The Damages and Injunction clause establishes the remedies available to a party if the other party breaches the agreement. It typically allows the non-breaching party to seek monetary compensation for losses suffered and to request a court order (injunction) to prevent further breaches or to compel specific actions. For example, if one party discloses confidential information in violation of the contract, the other party may claim damages and ask the court to stop further disclosures. This clause ensures that effective legal remedies are available to address and deter breaches, protecting the interests of the parties involved.
Damages and Injunction. Because of the difficulty of measuring economic losses to the Consolidated Company as a result of a breach by Employee of the provisions of Sections 9 and 10 hereof, and because of the immediate and irreparable damage that could be caused for which it would have no other adequate remedy, Employee agrees that the provisions of Sections 9 and 10 hereof may be enforced by the Consolidated Company in the event of breach or threatened breach by Employee, by injunctions and restraining orders without having to post a bond or other security. Such actions may be taken in state or federal court notwithstanding the inclusion of an arbitration provision in this Agreement. Nothing herein shall be construed as prohibiting the Consolidated Company from pursuing any other available remedy for such breach or threatened breach, including the recovery of damages as provided for in this Agreement.
Damages and Injunction. Because of the difficulty of measuring economic losses to the Company as a result of a breach by Employee of the provisions of Sections 6 and 7 hereof, and because of the immediate and irreparable damage that could be caused for which it would have no other adequate remedy, Employee agrees that the provisions of Sections 6 and 7 hereof may be enforced by the Company in the event of breach or threatened breach by Employee, by injunctions and restraining orders without having to post a bond or other security. Nothing herein shall be construed as prohibiting the Company from pursuing any other available remedy for such breach or threatened breach, including the recovery of damages.

Related to Damages and Injunction

  • Damages; Relief Termination of this Agreement shall not preclude either Party from claiming any other damages, compensation or relief that it may be entitled to upon such termination.

  • Damages and Costs You agree to pay for damages, lost property or extraordinary service or administrative costs you, your designated roommate or your guests cause to University residence facilities whether through accident, neglect or intent.
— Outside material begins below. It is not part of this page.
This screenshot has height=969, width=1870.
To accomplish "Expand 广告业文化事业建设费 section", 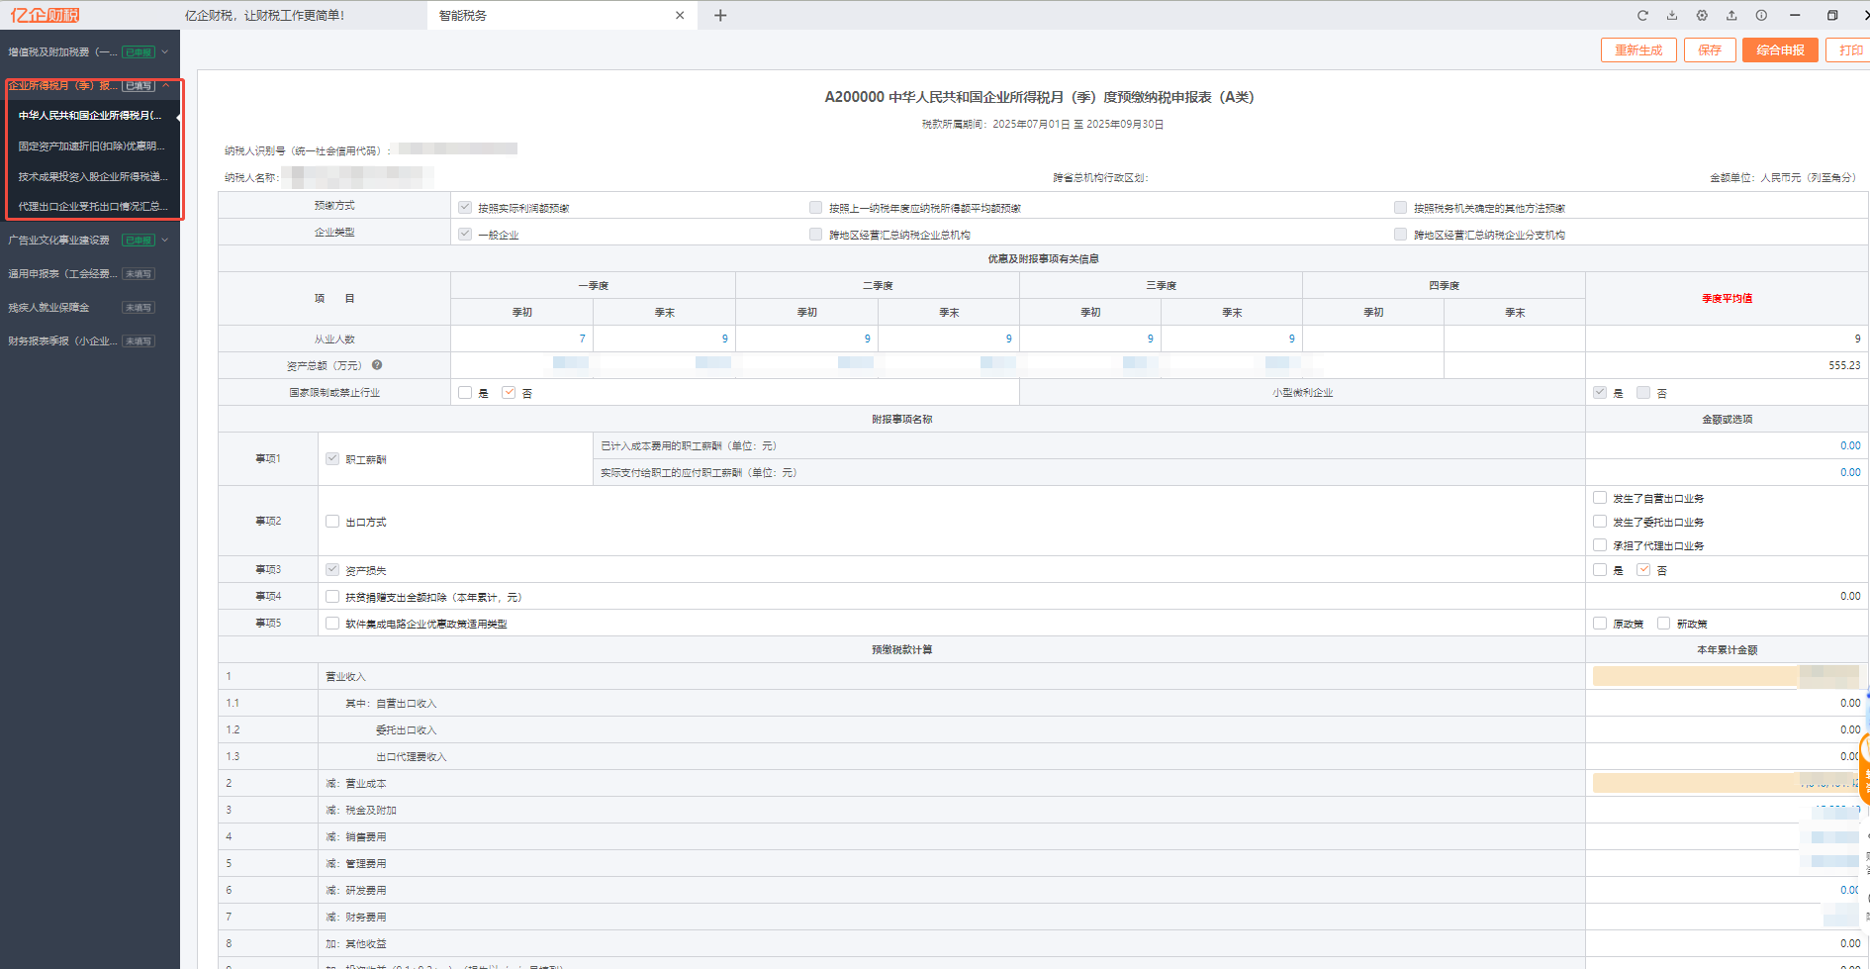I will (x=165, y=240).
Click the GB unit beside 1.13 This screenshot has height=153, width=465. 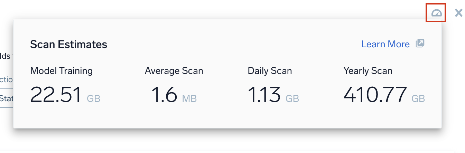click(292, 98)
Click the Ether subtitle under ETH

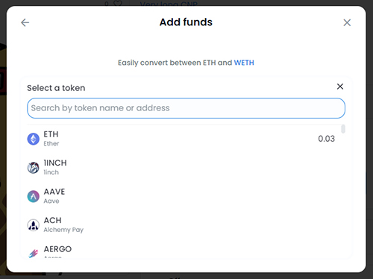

See Appendix II for more information about assessments. All residents of a floor or unit may be assessed for cleaning, damages, lost property or extraordinary service costs where the person(s) responsible cannot be ascertained by the University but where the damages, lost property, or excessive mess were reasonably believed by Student Housing and Hospitality Services to be caused by one or more residents of a floor or unit. Where charges and costs have not been paid by the specified date, a late fee will be added. Failure to pay assessments may result in the relocation of you or other resident(s) to another floor or unit, denial of future residence assignment or eviction from residence. To appeal an assessment you must follow the written appeal procedure outlined on the assessment form. Appeals will only be considered if you are not in arrears for any other fees, charges or amounts owed to Student Housing and Hospitality Services.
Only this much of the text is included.